=== Provided entries ===
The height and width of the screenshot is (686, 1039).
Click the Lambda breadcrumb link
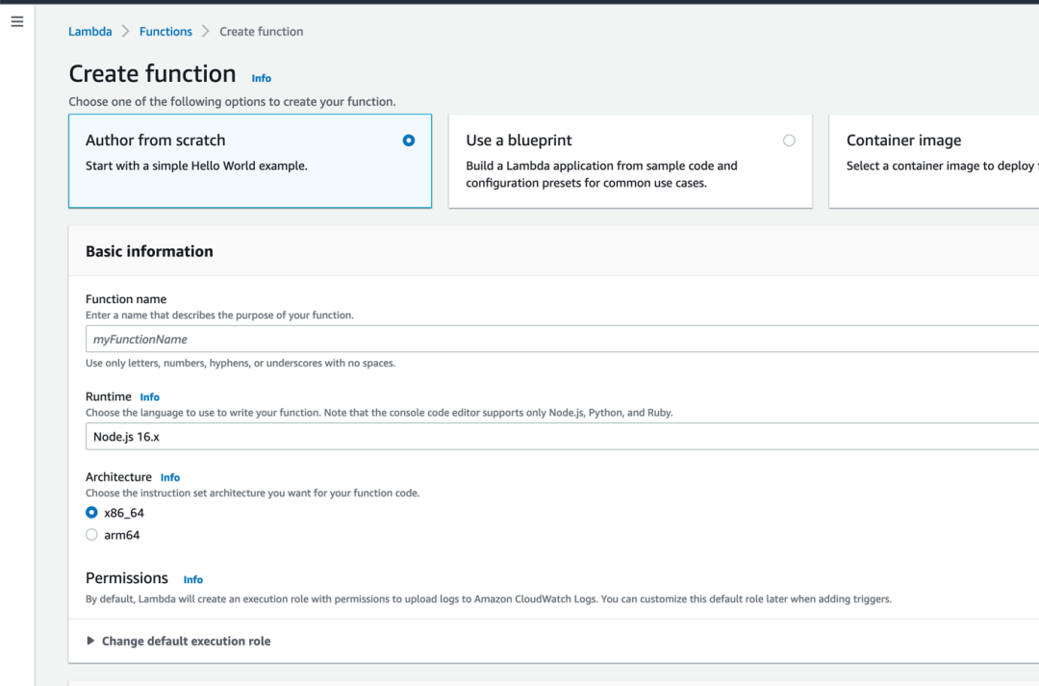tap(89, 32)
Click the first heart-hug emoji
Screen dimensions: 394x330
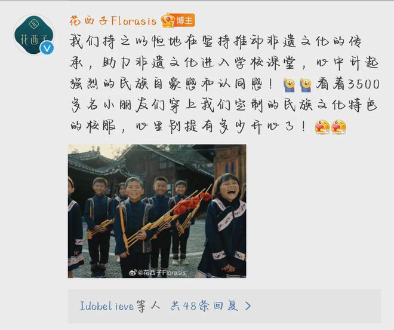coord(322,127)
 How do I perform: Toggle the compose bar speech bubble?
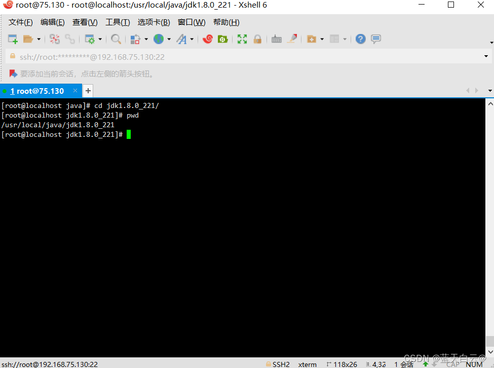pos(375,39)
===
## [Your assignment]
Could you write out exactly the lines running from the one with "Click the Lambda breadcrumb link" through the last line of the data above, both ends kept, and omit any picture?

## [Response]
Click the Lambda breadcrumb link
tap(89, 32)
Click the first heart-hug emoji
Screen dimensions: 394x330
coord(322,127)
 How do I perform: Toggle the compose bar speech bubble?
pos(375,39)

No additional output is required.